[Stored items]
■ ■ ■

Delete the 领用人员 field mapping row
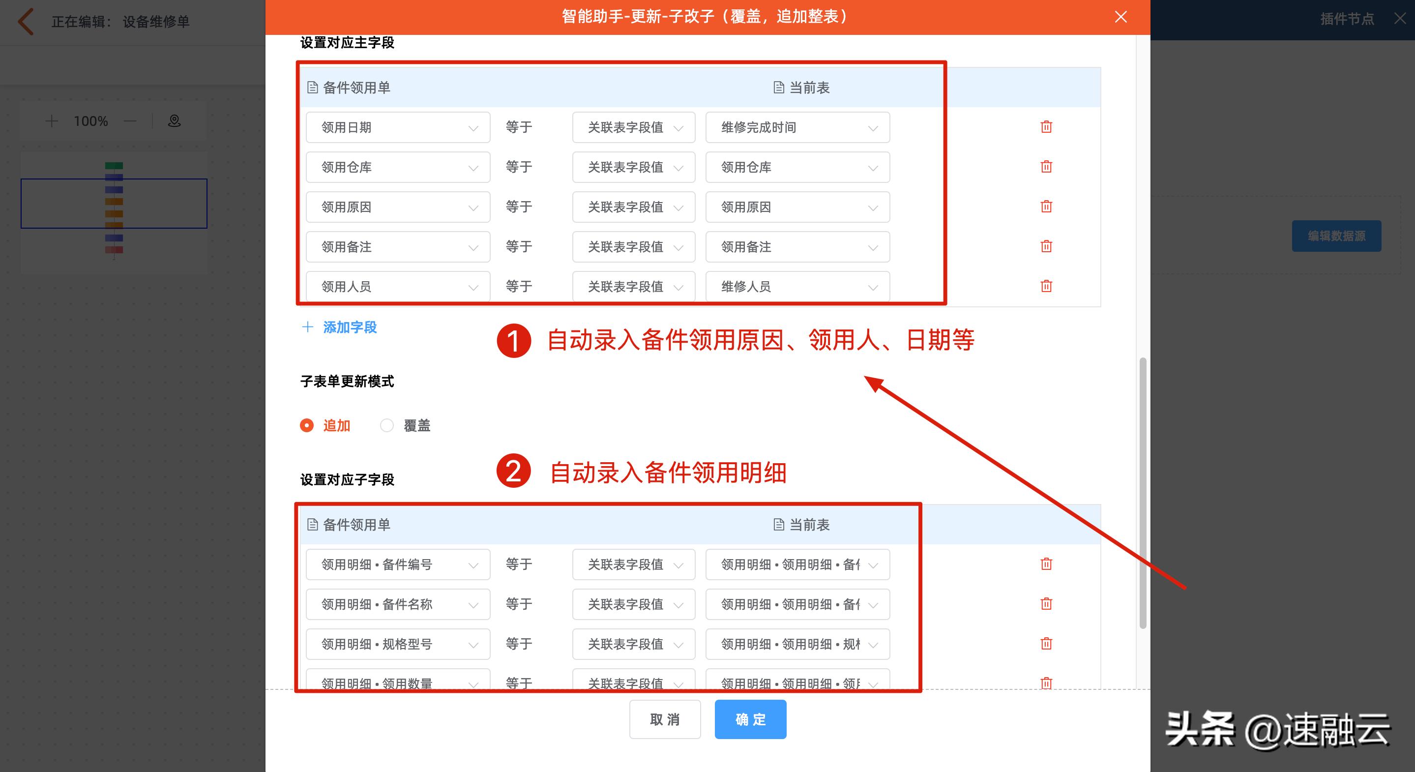Screen dimensions: 1415x772 (x=1046, y=286)

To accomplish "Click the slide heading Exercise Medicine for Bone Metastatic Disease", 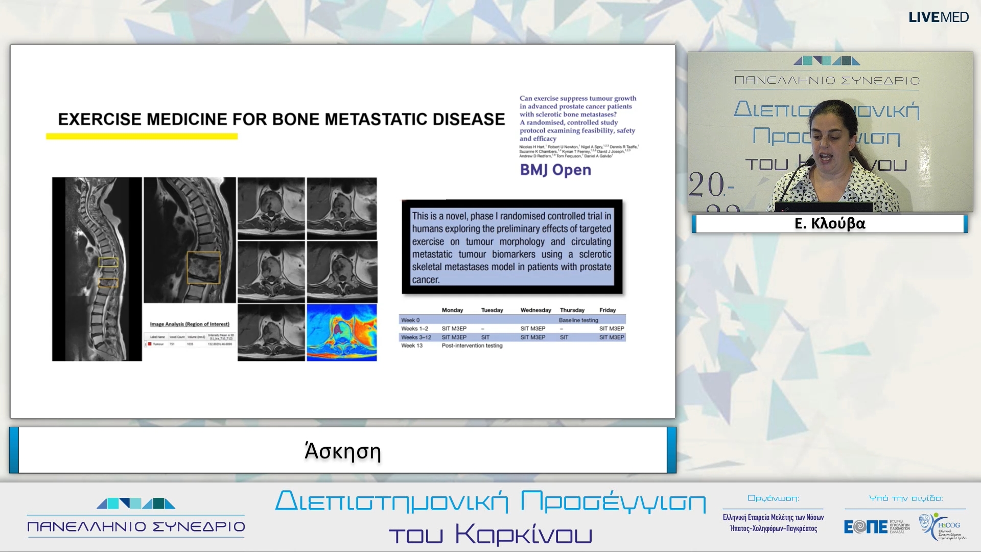I will point(281,119).
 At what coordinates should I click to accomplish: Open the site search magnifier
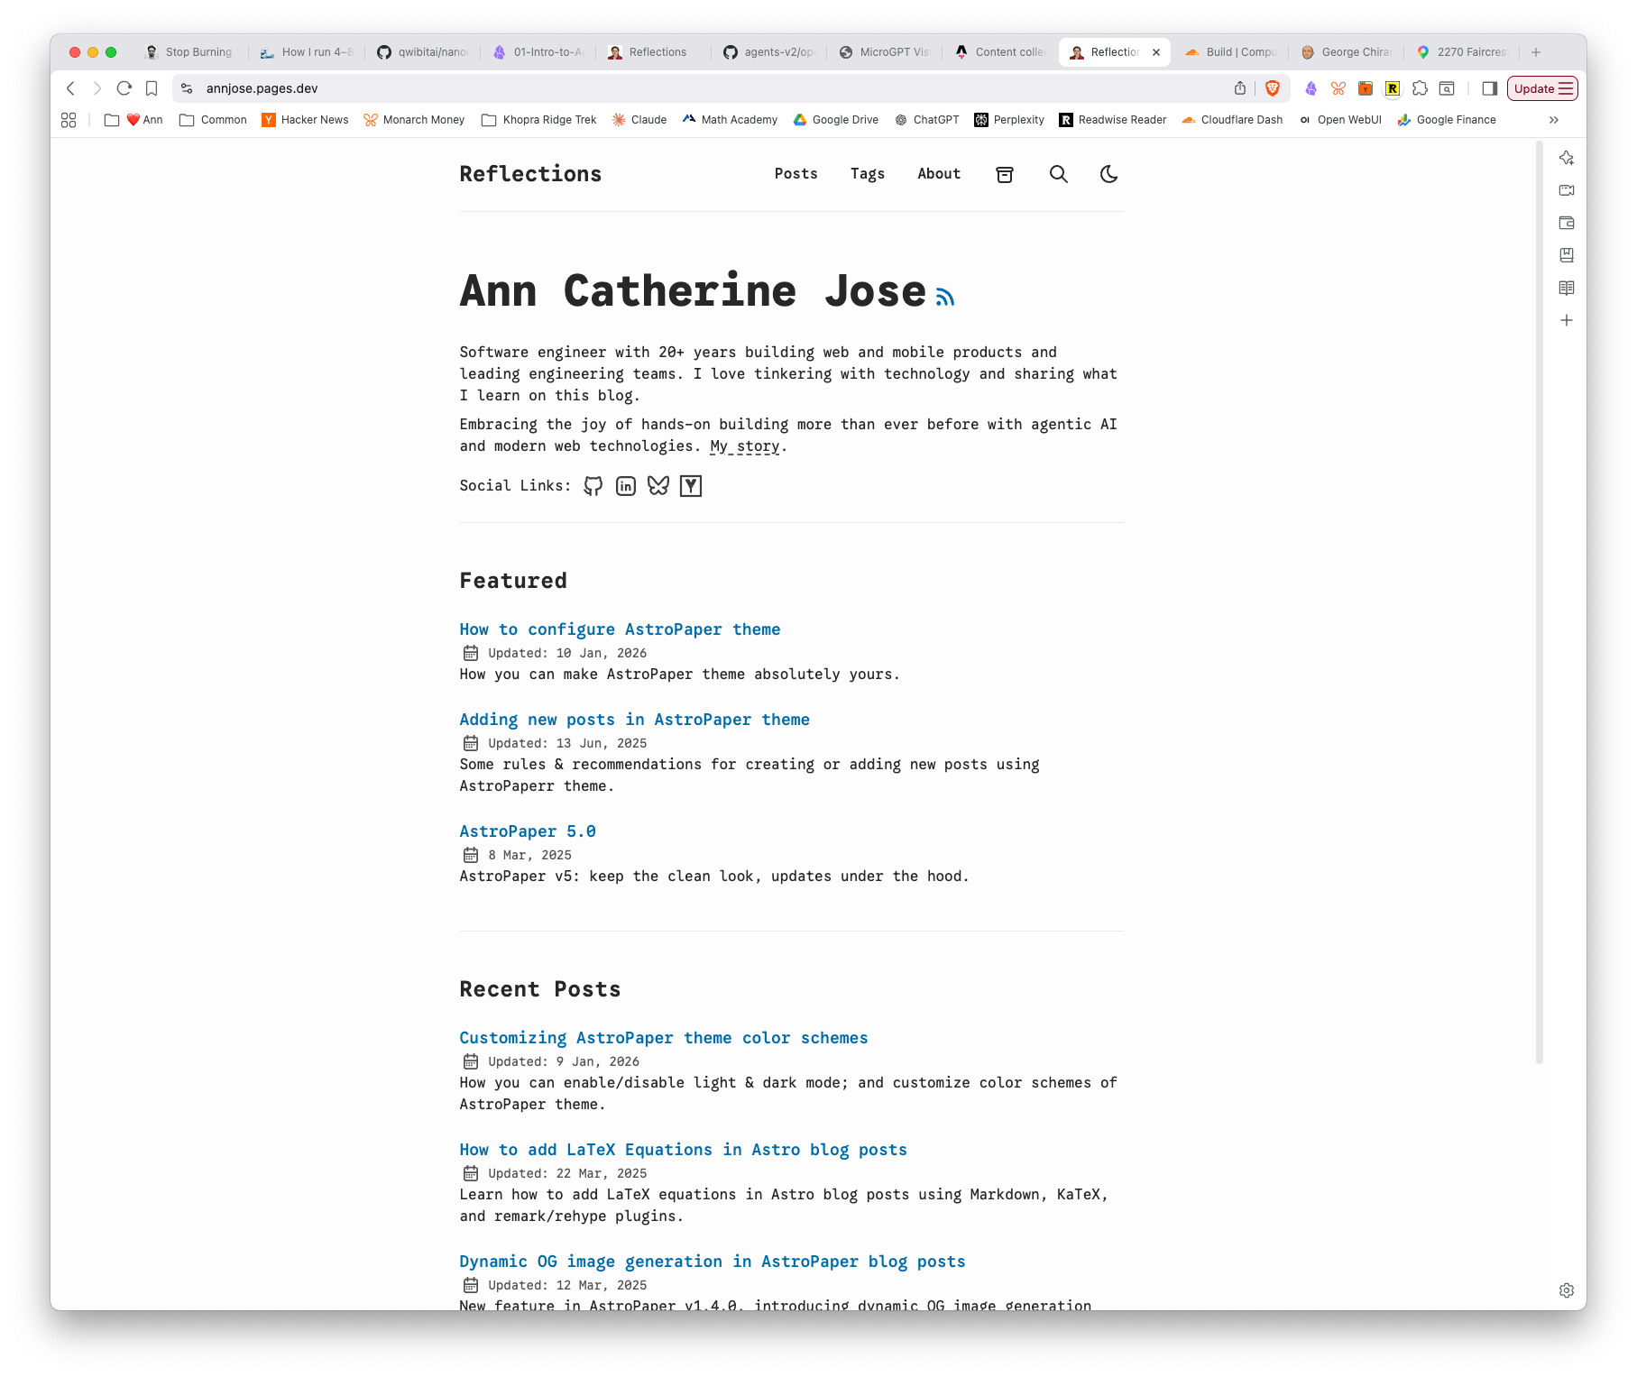coord(1057,174)
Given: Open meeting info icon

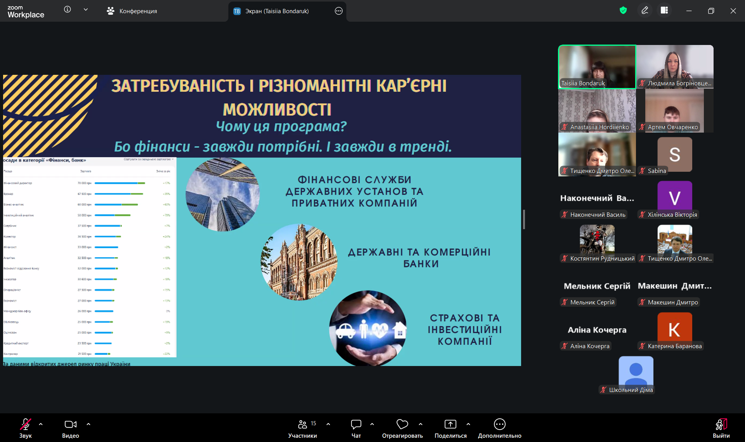Looking at the screenshot, I should click(x=68, y=10).
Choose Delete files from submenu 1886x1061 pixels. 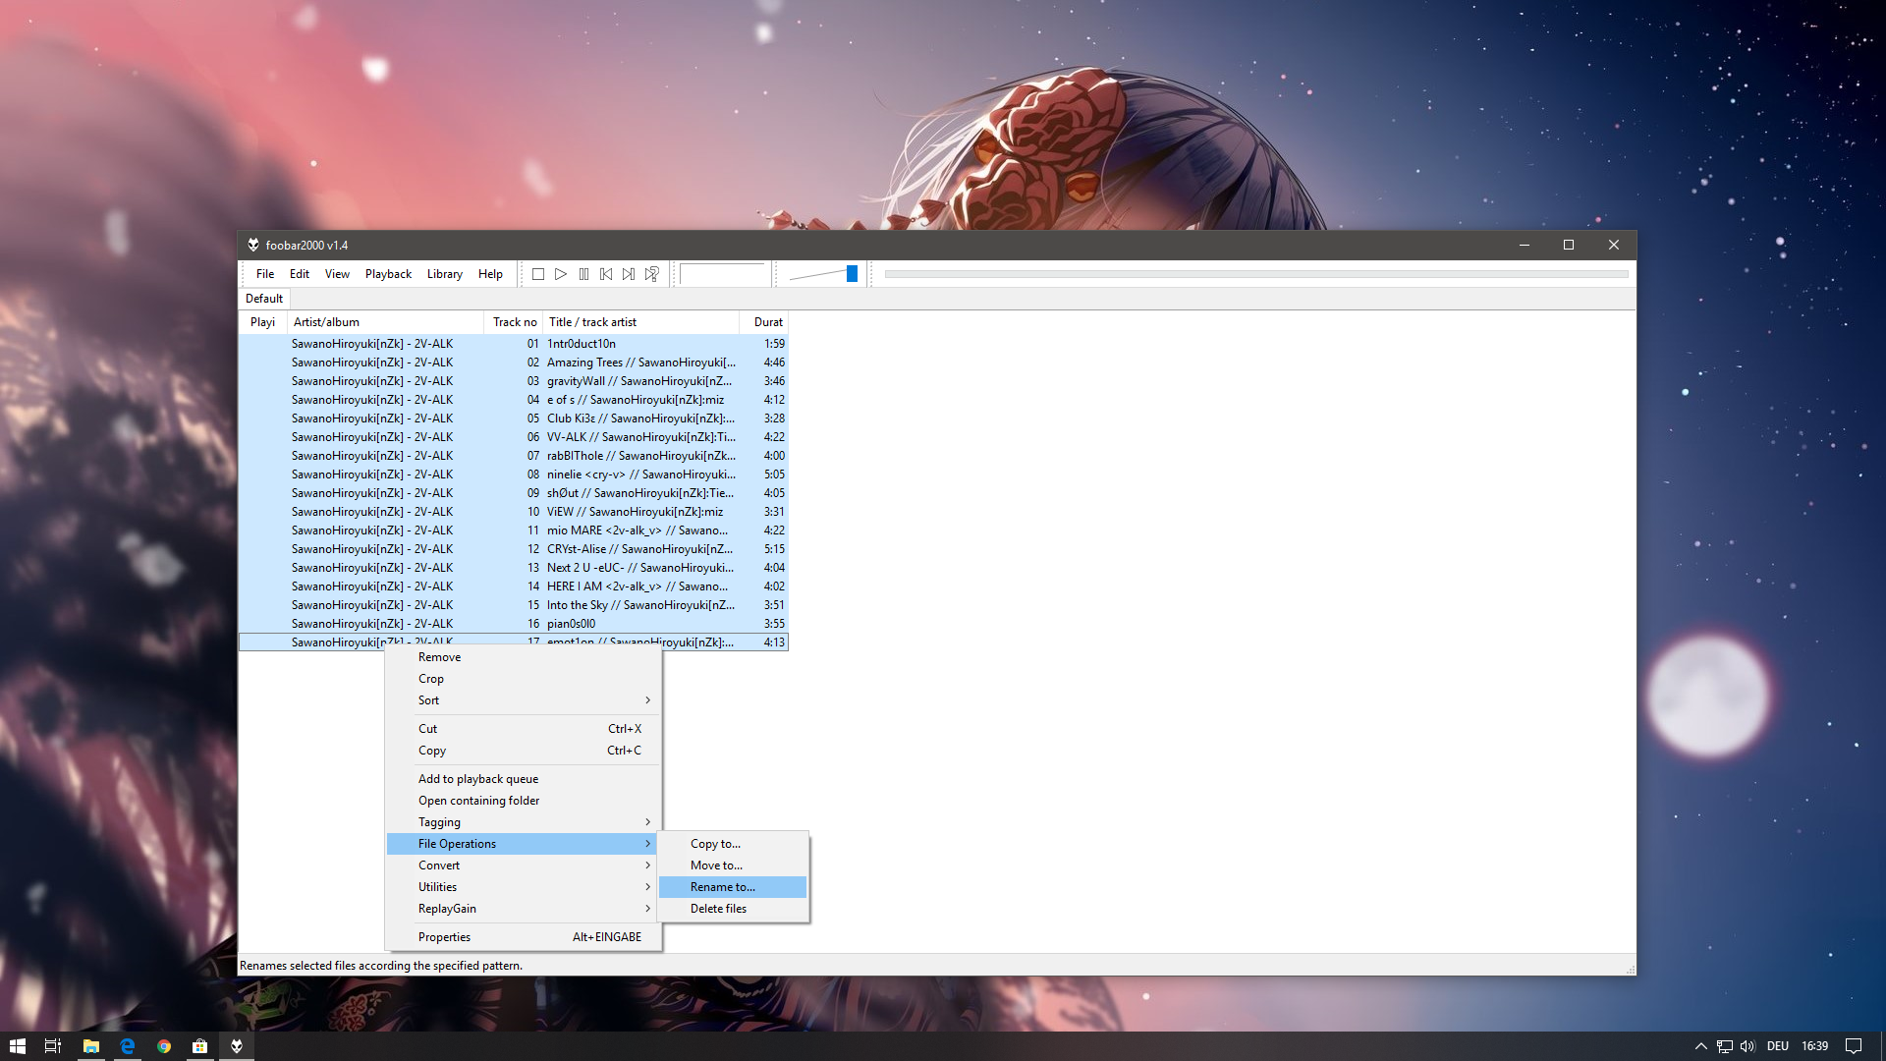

■ ■ ■

Nothing but the lines from the one containing "Given: Open meeting info icon" to the last line of the records should be returned, exactly as they appear and without pictures.

Given: Open meeting info icon

Looking at the screenshot, I should click(x=68, y=10).
Choose Delete files from submenu 1886x1061 pixels. 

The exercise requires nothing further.